Friday, July 17, 2009

Seeing a man with AIDS

It is of my opinion that Africa is, without a doubt, God’s country & Swazi people are surely blessed with relationships that we, Americans, only read about from days of the prairie. I was walking today with some Care Givers that go into homesteads of the sick, and along the way people would stop what they were doing, greet and chat with us briefly - It is the Swazi way. God made it clear to me before leaving for this wonderful land that even though I was thrilled to be going and “doing” for them… “Relationships” were going to be on the main menu – He was right.

I am amazingly comfortable and at home with everything and everyone here. Even the Aids infected man that I was privileged to visit with today. Walking up upon his mud shack, he was already laying outside on a torn up mat in the dirt soaking in the sun that had been missing the last day or so. His clothing was torn up, old, filthy and clearly too large for his thinned skeleton frame. He was missing patches of his grayed, matted hair, missing teeth, & he spoke in SiSwati of the sores up his boney legs and along the torso of his body. His feet were bothering him as well and were obviously swollen. He spoke with our Care Givers & I was asked (and completely honored) to pray for this man. Afterwards, he expressed that he hoped God would bless me for praying for him... this took me back. I was not there for God’s blessing but only praying that God would
bless him with peace and comfort. Even in his weak and sick state he was thinking about God blessing me. I asked permission to have a photo with the man & our small group. He gracefully agreed and we squatted down next to him as I placed my hand on his back – except I felt nothing there - just his protruding shoulder blade. I took another photo of just him in front of his homestead as the others had walked ahead. I considered showing him the picture but was concerned he wouldn’t take to his reflection, but I’m glad I didn’t listen to that deception. His smile was huge when I handed him the camera that showed him as he was in all his glory. It was a joyful point and yet admittedly I realized that if that had been me, I would have been only focused on my horrible appearance and what others would think. A humbling experience and a lot was learned today from this wonderful, poor man. This place is strangely beautiful. I feel so at home here… did I mention that already?

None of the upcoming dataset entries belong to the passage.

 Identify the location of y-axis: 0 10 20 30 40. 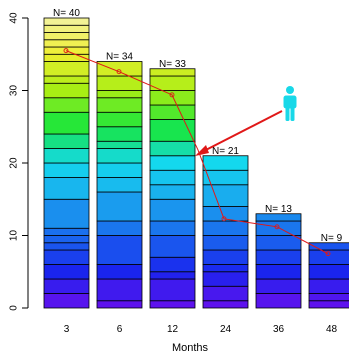
(19, 162).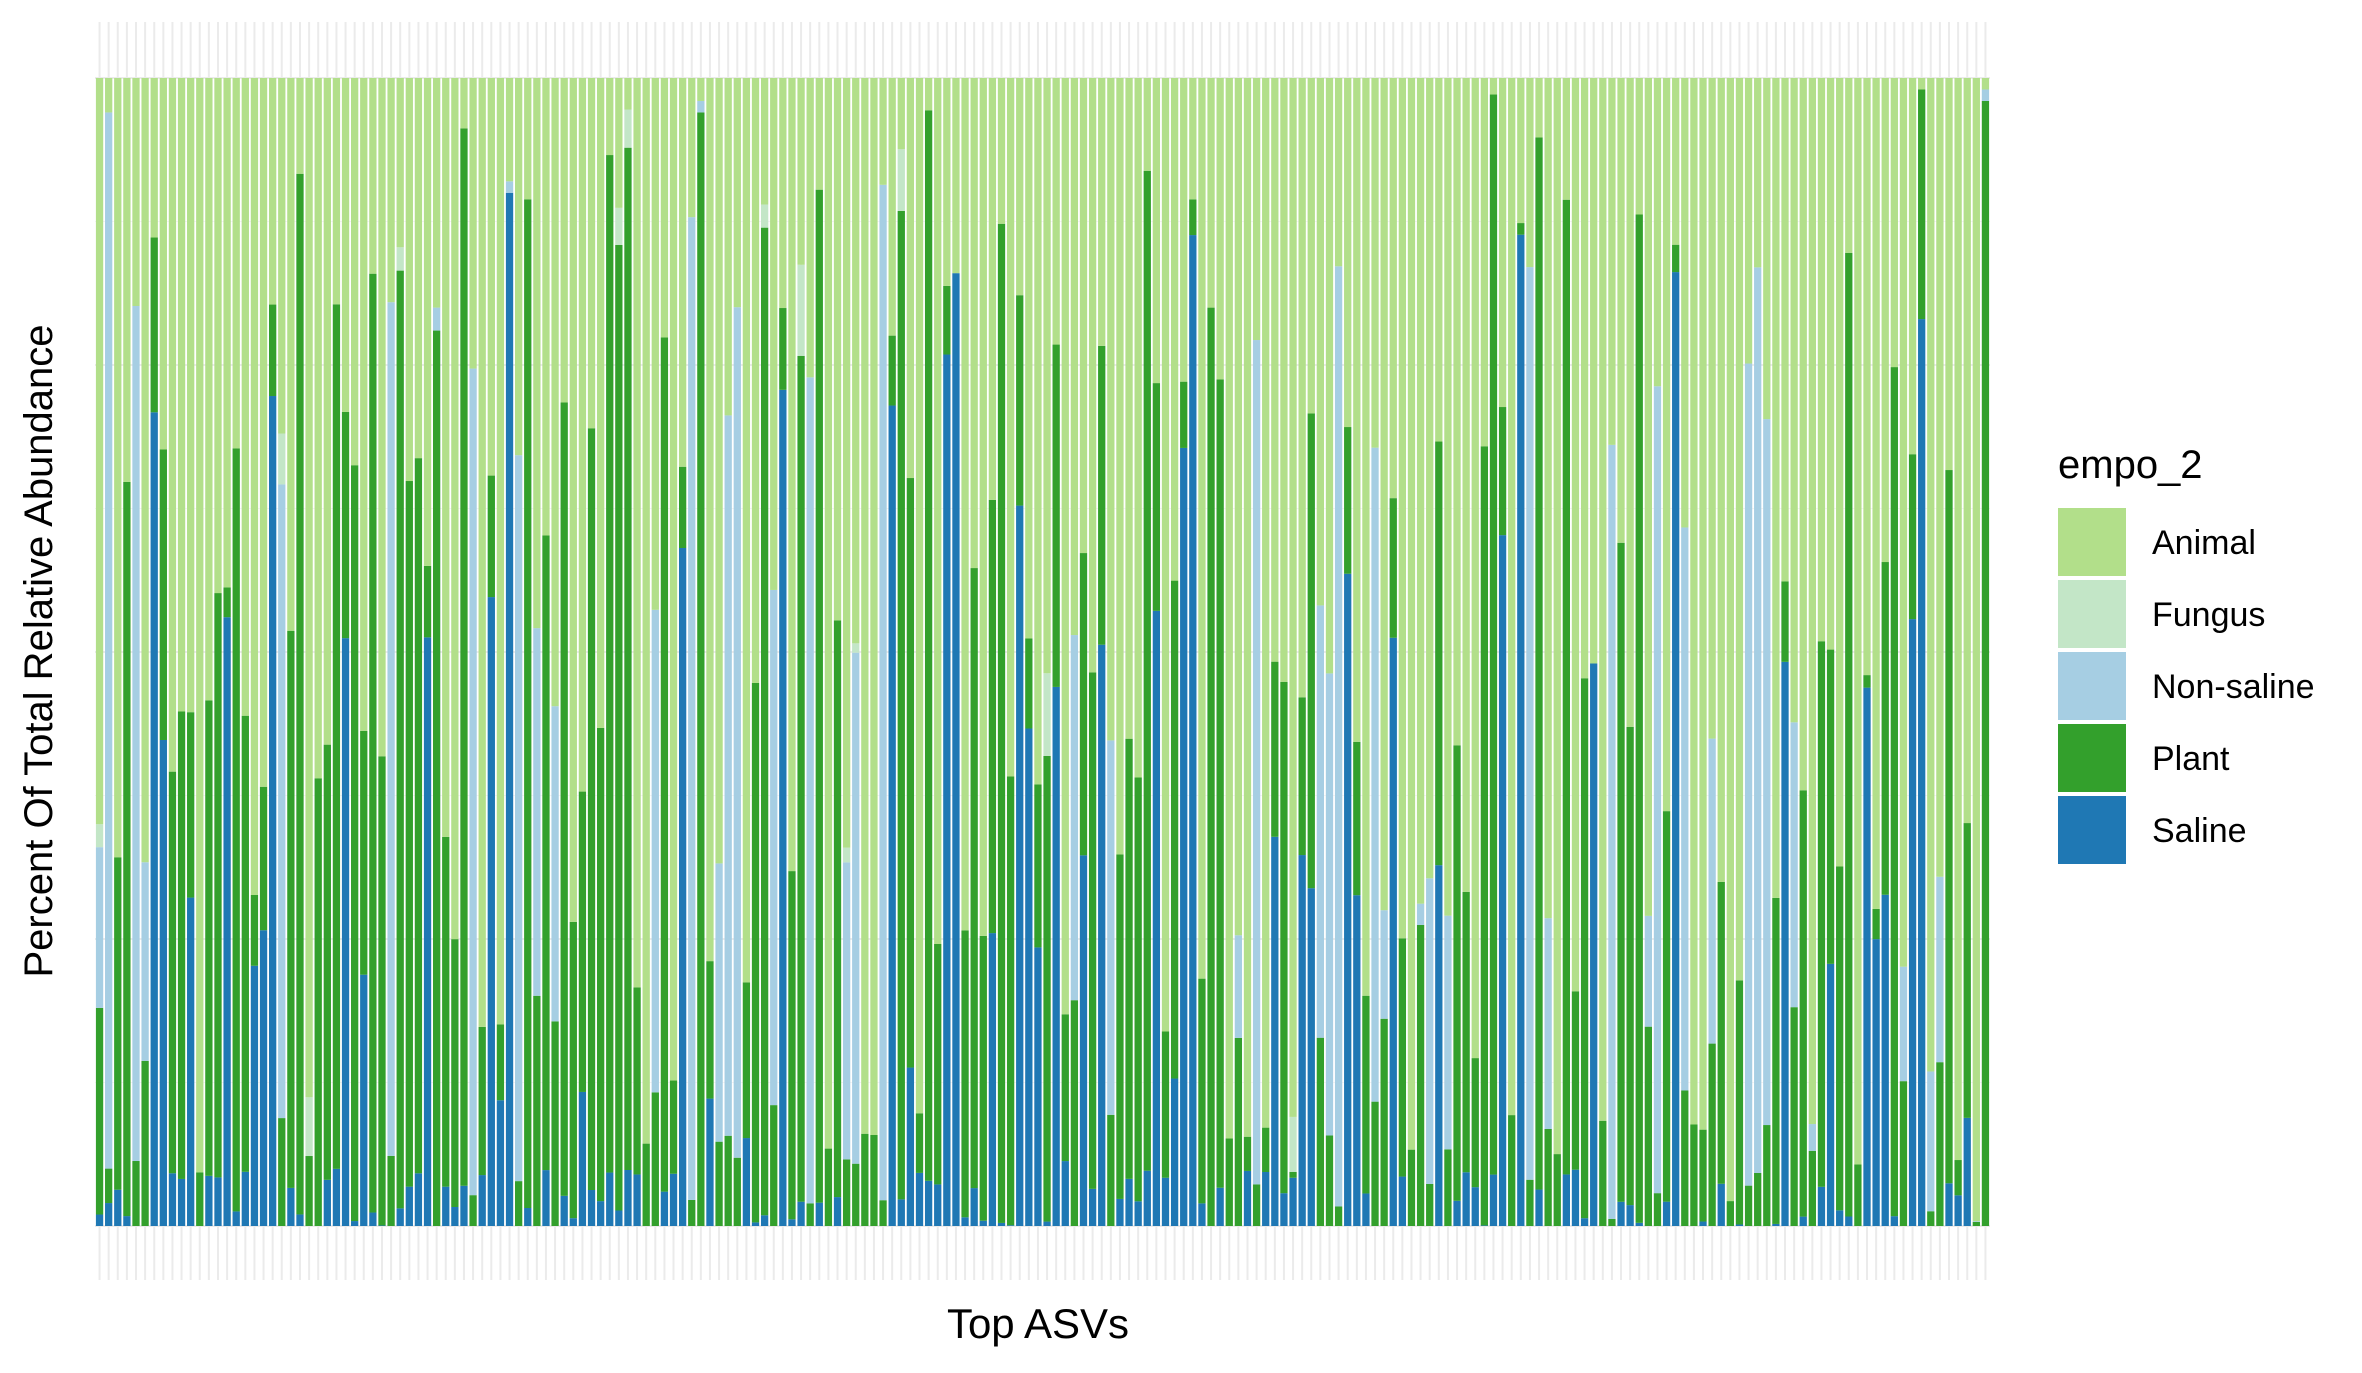 The height and width of the screenshot is (1373, 2362). Describe the element at coordinates (901, 180) in the screenshot. I see `bar-segment-fungus` at that location. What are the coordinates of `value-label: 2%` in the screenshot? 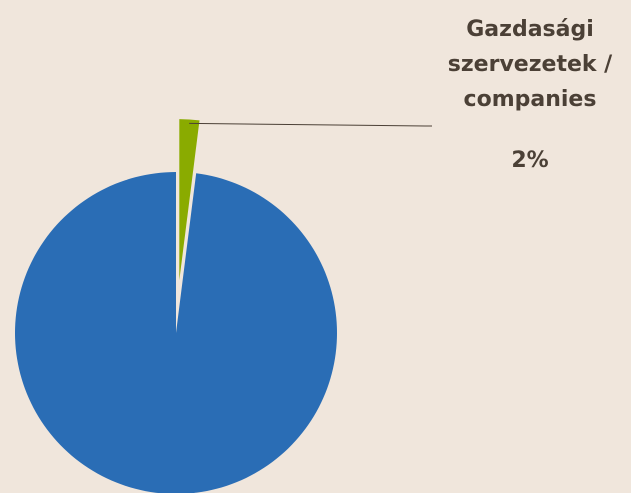 It's located at (530, 160).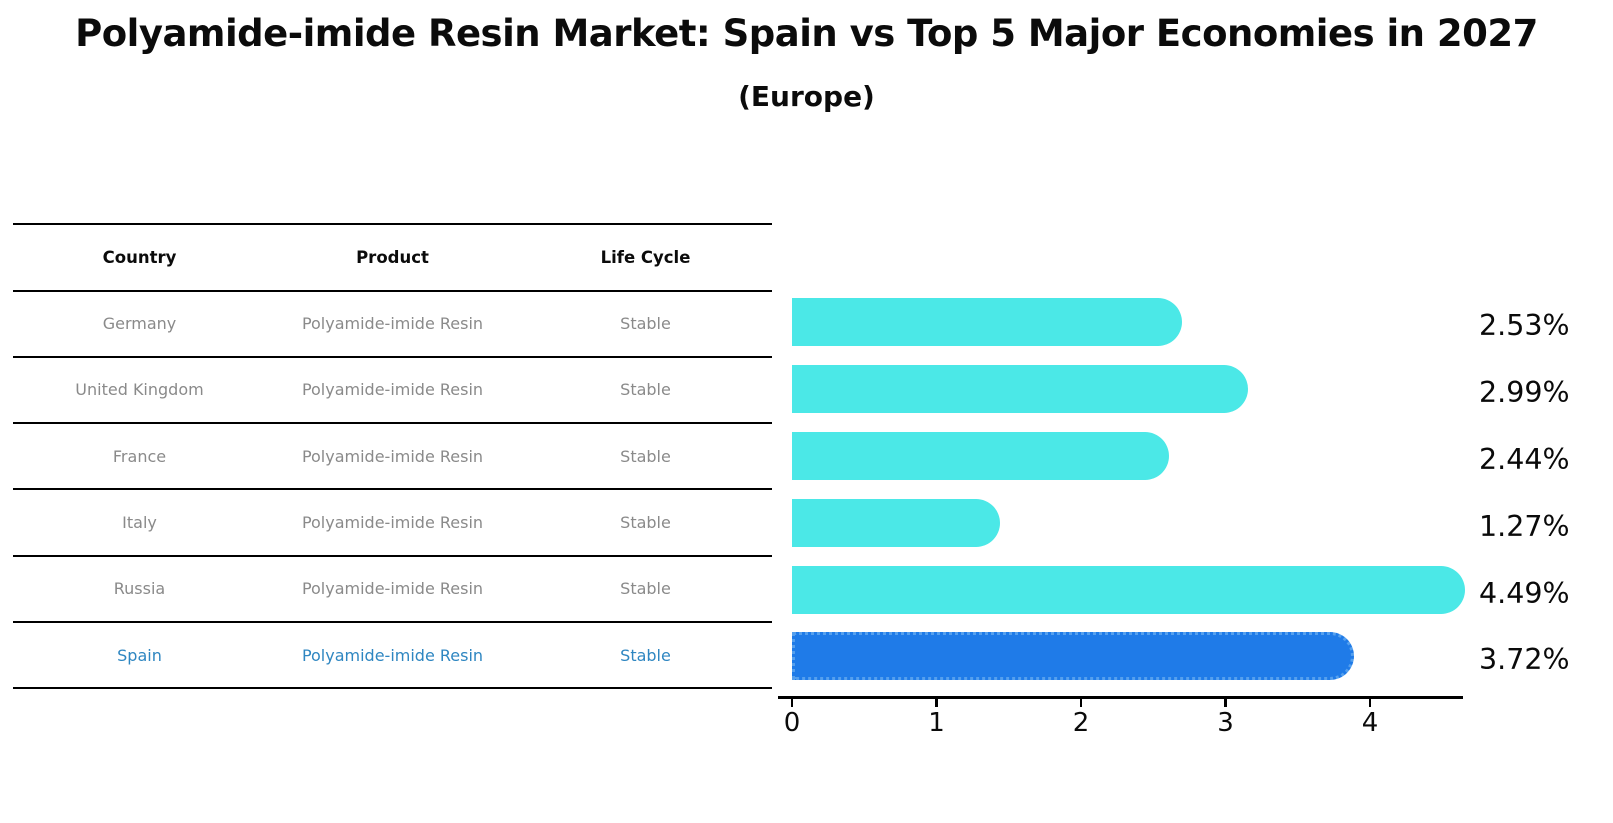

The little orphan children that have surrounded us these last few days are so full of life and laughter… and dirt :) They run around the church grounds and play while some serious construction of a new building is being built around the children. Its sole purpose will be for the use of assisting these OVCs (Orphans & Vulnerable Children). You see the nails, wet concrete, holes dug for support poles in the beautiful red soil, men hand sawing and using machetes to notch boulders… all happening with the children weaving in, out and amongst the chaos, dodging the men passing with their building materials. In the back of my mind I’m thinking of safety, but oddly it’s all okay. Even the little boy throwing rocks at the horned cattle that had wondered over to graze near the orphan’s outdoor hut on the property seemed to be of no concern. And, the nails from the ground that are used by the children to bang on poles seem to not raise an eyebrow. Everyone here seems so at ease. It’s amazing & I strangely long for their attitudes. I feel so at home here… have I mentioned this yet?

Our connections with people here – the shakers and movers, are incredible. Pastor Arnau Van Wyngaard and Shorty really make things happen. The Care Givers that we have met so far work for nothing and yet choose to give their time, talents & treasures. There are even men in this group, and that is not characteristic of the culture here I’m told. God Bless them all! It would take this short story into a novel if I wrote of how extraordinary these people are and all they do and go through on a daily basis. You will just have to trust me & wait for me to write and tell of it after my return. I love this place – I feel so at home here… have I mentioned this already?